WHAT YOU WILL DO: Among the entries that follow, the required portion opens with the line containing "contato@projetoastro.com.br (199, 2405)" and closes with the line containing "V70 (577, 2408)". Give that portion again exactly, and nothing else.

Top of RECORDS TO USE

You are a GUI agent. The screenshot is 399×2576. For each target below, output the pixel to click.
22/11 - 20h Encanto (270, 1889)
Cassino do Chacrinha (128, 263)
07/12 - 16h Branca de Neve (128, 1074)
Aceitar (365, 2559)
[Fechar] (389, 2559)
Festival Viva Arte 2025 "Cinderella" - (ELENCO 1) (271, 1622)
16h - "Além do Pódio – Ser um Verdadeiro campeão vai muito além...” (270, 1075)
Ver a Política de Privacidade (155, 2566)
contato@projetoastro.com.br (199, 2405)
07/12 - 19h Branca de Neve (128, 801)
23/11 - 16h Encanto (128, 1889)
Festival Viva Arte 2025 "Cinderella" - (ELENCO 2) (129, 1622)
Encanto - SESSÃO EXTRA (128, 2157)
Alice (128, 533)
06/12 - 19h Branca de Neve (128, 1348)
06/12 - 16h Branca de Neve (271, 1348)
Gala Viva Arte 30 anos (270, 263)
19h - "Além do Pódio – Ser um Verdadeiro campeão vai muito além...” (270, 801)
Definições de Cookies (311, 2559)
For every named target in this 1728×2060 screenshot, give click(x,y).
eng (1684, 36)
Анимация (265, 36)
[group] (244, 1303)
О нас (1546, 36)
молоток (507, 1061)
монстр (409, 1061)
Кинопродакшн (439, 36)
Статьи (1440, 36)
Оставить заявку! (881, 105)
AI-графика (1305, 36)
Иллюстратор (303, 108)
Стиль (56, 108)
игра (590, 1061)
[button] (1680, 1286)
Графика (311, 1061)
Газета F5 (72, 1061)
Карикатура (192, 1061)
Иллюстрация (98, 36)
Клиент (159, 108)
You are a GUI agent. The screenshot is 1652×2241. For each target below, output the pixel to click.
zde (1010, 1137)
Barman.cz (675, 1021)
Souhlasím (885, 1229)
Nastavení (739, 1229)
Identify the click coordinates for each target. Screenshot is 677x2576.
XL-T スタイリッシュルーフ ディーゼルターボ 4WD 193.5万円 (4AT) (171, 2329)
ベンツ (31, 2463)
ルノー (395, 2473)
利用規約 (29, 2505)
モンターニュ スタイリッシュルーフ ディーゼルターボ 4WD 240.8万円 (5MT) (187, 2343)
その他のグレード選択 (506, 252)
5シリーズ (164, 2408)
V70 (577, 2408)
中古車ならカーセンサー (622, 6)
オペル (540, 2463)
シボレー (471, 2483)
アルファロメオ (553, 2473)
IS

Bottom of RECORDS TO USE

ANSWER BELOW:
contato@projetoastro.com.br (199, 2405)
07/12 - 19h Branca de Neve (128, 801)
23/11 - 16h Encanto (128, 1889)
Festival Viva Arte 2025 "Cinderella" - (ELENCO 2) (129, 1622)
Encanto - SESSÃO EXTRA (128, 2157)
Alice (128, 533)
06/12 - 19h Branca de Neve (128, 1348)
06/12 - 16h Branca de Neve (271, 1348)
Gala Viva Arte 30 anos (270, 263)
19h - "Além do Pódio – Ser um Verdadeiro campeão vai muito além...” (270, 801)
Definições de Cookies (311, 2559)
For every named target in this 1728×2060 screenshot, give click(x,y).
eng (1684, 36)
Анимация (265, 36)
[group] (244, 1303)
О нас (1546, 36)
молоток (507, 1061)
монстр (409, 1061)
Кинопродакшн (439, 36)
Статьи (1440, 36)
Оставить заявку! (881, 105)
AI-графика (1305, 36)
Иллюстратор (303, 108)
Стиль (56, 108)
игра (590, 1061)
[button] (1680, 1286)
Графика (311, 1061)
Газета F5 (72, 1061)
Карикатура (192, 1061)
Иллюстрация (98, 36)
Клиент (159, 108)
You are a GUI agent. The screenshot is 1652×2241. For each target below, output the pixel to click.
zde (1010, 1137)
Barman.cz (675, 1021)
Souhlasím (885, 1229)
Nastavení (739, 1229)
Identify the click coordinates for each target. Screenshot is 677x2576.
XL-T スタイリッシュルーフ ディーゼルターボ 4WD 193.5万円 (4AT) (171, 2329)
ベンツ (31, 2463)
ルノー (395, 2473)
利用規約 (29, 2505)
モンターニュ スタイリッシュルーフ ディーゼルターボ 4WD 240.8万円 (5MT) (187, 2343)
その他のグレード選択 (506, 252)
5シリーズ (164, 2408)
V70 (577, 2408)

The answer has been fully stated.